» Goal:
Render the data from the line with "The height and width of the screenshot is (1010, 518)." through the end of the data as a Markdown table with columns Row and Data line, numbering each line and omitting blank lines.

» Exercise data:
● ● ● ●
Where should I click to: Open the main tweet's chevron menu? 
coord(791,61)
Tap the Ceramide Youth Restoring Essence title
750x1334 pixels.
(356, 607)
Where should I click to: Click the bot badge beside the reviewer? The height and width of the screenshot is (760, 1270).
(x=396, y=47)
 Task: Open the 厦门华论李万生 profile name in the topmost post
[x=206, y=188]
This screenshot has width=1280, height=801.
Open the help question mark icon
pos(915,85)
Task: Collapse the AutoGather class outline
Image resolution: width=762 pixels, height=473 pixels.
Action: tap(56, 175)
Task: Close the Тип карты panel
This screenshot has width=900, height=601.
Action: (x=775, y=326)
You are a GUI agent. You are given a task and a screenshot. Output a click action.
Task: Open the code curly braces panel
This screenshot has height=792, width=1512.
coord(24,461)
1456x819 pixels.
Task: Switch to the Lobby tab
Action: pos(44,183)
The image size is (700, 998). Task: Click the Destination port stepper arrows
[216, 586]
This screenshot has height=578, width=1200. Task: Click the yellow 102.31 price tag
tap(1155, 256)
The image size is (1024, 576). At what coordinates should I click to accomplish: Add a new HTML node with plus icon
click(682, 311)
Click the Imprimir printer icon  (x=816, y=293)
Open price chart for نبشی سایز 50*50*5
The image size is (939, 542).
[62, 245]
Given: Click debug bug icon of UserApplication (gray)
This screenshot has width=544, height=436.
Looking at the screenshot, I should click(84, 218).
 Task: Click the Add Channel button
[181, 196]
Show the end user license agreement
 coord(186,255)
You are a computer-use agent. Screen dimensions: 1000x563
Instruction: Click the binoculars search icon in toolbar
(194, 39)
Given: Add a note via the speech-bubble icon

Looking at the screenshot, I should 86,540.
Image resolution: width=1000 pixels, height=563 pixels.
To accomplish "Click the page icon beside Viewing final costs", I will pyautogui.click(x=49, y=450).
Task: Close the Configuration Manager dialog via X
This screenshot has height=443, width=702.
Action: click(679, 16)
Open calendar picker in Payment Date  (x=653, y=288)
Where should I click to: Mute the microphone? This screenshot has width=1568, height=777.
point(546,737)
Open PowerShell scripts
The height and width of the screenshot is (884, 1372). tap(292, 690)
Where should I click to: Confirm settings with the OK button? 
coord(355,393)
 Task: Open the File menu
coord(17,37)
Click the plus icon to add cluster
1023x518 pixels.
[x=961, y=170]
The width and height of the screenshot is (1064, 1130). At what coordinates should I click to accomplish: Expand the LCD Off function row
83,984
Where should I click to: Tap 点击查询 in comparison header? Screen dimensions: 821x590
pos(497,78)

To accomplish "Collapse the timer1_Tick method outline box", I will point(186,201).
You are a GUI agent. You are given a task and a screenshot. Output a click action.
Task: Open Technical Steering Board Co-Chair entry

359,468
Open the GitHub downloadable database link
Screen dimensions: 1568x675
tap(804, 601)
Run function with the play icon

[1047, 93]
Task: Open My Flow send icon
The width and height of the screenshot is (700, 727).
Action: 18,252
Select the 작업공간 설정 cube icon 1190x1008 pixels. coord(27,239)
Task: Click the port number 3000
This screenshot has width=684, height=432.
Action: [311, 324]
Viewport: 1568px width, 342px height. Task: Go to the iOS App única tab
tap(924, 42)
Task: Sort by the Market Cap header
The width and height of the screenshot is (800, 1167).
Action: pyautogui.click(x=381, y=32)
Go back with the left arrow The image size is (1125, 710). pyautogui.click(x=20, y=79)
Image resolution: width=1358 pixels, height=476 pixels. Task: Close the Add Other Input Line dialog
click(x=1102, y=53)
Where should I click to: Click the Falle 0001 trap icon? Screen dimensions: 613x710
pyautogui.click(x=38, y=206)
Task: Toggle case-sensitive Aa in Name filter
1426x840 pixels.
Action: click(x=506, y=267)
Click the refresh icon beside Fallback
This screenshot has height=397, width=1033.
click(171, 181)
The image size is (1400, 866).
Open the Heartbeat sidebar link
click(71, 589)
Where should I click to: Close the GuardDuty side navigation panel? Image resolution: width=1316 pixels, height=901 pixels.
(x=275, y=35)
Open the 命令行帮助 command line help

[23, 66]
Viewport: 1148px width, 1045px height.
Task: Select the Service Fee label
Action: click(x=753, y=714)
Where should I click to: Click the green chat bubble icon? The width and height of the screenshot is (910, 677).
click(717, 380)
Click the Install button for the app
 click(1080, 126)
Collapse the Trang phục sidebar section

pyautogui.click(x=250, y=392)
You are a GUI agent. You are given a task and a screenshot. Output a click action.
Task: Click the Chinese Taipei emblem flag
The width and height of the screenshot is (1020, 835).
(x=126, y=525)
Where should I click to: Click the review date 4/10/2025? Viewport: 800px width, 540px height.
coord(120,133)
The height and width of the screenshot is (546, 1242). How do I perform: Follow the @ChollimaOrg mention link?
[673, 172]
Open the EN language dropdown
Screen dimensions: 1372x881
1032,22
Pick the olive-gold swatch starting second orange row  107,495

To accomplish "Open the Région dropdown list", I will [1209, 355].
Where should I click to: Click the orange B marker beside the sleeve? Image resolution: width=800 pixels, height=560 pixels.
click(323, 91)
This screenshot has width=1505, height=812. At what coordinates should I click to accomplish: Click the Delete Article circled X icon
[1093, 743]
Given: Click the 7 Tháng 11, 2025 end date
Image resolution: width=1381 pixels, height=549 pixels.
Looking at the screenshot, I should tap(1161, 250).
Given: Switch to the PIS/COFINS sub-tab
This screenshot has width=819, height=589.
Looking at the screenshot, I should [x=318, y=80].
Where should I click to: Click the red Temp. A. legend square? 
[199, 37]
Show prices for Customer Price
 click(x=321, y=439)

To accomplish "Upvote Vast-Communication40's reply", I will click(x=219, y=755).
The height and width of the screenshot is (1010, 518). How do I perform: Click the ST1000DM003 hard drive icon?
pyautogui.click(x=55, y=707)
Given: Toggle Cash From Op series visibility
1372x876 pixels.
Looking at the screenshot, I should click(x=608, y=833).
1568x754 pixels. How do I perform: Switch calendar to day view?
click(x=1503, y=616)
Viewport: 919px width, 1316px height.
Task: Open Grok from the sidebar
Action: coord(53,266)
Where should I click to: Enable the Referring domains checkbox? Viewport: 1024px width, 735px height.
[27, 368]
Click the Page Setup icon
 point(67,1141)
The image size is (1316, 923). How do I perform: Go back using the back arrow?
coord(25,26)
● ● ● ●
» Response below:
| Row | Data line |
|---|---|
| 1 | The height and width of the screenshot is (1010, 518). How do I perform: Click the ST1000DM003 hard drive icon? |
| 2 | pyautogui.click(x=55, y=707) |
| 3 | Given: Toggle Cash From Op series visibility |
| 4 | 1372x876 pixels. |
| 5 | Looking at the screenshot, I should click(x=608, y=833). |
| 6 | 1568x754 pixels. How do I perform: Switch calendar to day view? |
| 7 | click(x=1503, y=616) |
| 8 | Viewport: 919px width, 1316px height. |
| 9 | Task: Open Grok from the sidebar |
| 10 | Action: coord(53,266) |
| 11 | Where should I click to: Enable the Referring domains checkbox? Viewport: 1024px width, 735px height. |
| 12 | [27, 368] |
| 13 | Click the Page Setup icon |
| 14 |  point(67,1141) |
| 15 | The image size is (1316, 923). How do I perform: Go back using the back arrow? |
| 16 | coord(25,26) |